Lemma 2. A \(\it GK\)-decomposition of \((K_m \otimes \overline K_n) \times (K_r \otimes \overline K_s)\) exists, if \(m \equiv 0,\,1 \pmod 8,\) \(n,\,s \equiv 1 \pmod 2\) and for all \(r,\) \(r \neq 2.\)

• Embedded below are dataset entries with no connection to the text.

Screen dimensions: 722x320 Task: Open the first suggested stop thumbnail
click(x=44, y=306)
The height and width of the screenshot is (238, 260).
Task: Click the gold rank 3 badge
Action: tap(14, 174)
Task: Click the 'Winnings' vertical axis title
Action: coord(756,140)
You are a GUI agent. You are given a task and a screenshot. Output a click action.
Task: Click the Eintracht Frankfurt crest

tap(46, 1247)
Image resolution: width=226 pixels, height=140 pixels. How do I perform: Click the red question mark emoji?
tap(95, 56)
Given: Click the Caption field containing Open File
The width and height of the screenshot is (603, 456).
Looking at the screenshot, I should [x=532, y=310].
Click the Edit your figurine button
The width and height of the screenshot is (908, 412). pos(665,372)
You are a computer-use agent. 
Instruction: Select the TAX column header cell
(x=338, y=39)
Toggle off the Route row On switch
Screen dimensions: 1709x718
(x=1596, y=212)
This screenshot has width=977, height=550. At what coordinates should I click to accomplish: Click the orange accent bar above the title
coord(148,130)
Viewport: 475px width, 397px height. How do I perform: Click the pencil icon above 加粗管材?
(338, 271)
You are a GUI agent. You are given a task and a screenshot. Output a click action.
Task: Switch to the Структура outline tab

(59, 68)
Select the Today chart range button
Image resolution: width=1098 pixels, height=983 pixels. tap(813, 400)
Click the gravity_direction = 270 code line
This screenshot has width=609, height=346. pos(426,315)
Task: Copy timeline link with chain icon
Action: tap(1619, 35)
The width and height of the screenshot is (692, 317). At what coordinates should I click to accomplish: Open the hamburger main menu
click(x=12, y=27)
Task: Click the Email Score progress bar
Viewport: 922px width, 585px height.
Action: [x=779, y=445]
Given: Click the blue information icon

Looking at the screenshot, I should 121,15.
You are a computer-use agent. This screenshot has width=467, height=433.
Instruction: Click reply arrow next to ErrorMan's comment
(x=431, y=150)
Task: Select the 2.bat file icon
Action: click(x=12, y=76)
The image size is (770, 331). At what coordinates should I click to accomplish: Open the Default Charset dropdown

Proof. By Theorem 1, we have a \(\it GK\)-decomposition of \((K_m \otimes \overline K_n).\) Then \((K_m \otimes \overline K_n) \times (K_r \otimes \overline K_s)\) = \((K \oplus\, K \oplus\,\ldots\,\oplus K)\times (K_r \otimes \overline K_s)\) = \(K \times (K_r \otimes \overline K_s) \oplus\, K \times (K_r \otimes \overline K_s)\oplus\, \ldots \oplus\, K\times (K_r \otimes \overline K_s).\) Now \(K\times (K_r \otimes \overline K_s) \cong (K\times K_r) \otimes \overline K_s.\) As we have a kite decomposition of \(K\times K_r\) from Lemma 1, we then write as \((K\times K_r) \otimes \overline K_s\) = \((K \oplus\, K \oplus\,\ldots\,\oplus\, K) \otimes \overline K_s\) = \((K\otimes\overline K_s) \oplus\, (K\otimes\overline K_s) \oplus\, \ldots \oplus\, (K\otimes\overline K_s).\) A \(\it GK\)-decomposition of \(K\otimes\overline K_s\) can be obtained from Remark 1. Thus all together provides a \(\it GK\)-decomposition of \((K_m \otimes \overline K_n) \times (K_r \otimes \overline K_s).\) ◻

Lemma 3. A \(\it GK\)-decomposition of \((K_m \otimes \overline K_n) \times (K_r \otimes \overline K_s)\) exists, if \(n \equiv 0 \pmod 2\) and for all \(m,\,r,\,s,\) \(\{m,\,r \}\neq 2.\)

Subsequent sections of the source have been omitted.